• **Work order**: From the line that contains "Open the 恋人と keyword link" to the end of the entries, copy each line exactly, though the pictures stay out.

Excerpts from a dataset

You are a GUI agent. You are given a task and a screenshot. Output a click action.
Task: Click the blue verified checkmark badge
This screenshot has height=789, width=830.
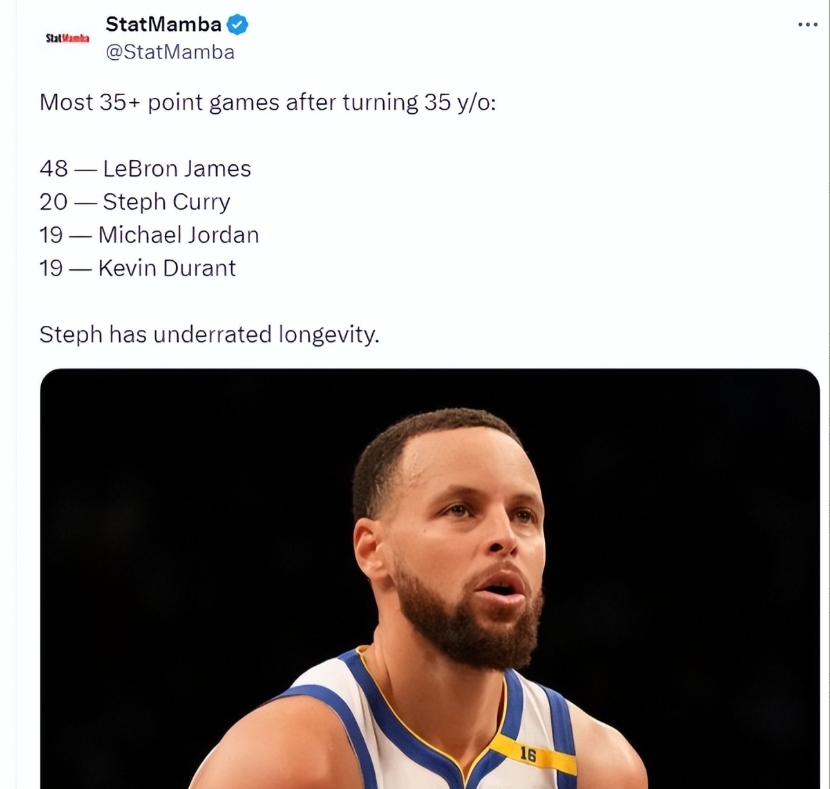[x=237, y=25]
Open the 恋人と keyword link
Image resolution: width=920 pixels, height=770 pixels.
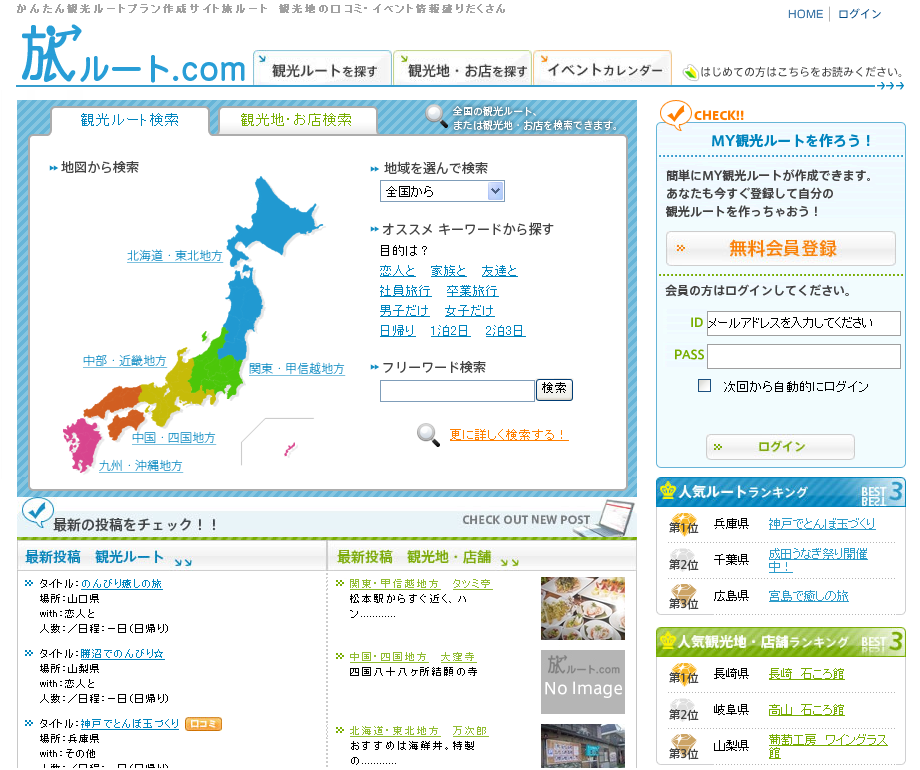click(x=397, y=271)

• **Written reply**:
Open the 恋人と keyword link
Image resolution: width=920 pixels, height=770 pixels.
click(x=397, y=271)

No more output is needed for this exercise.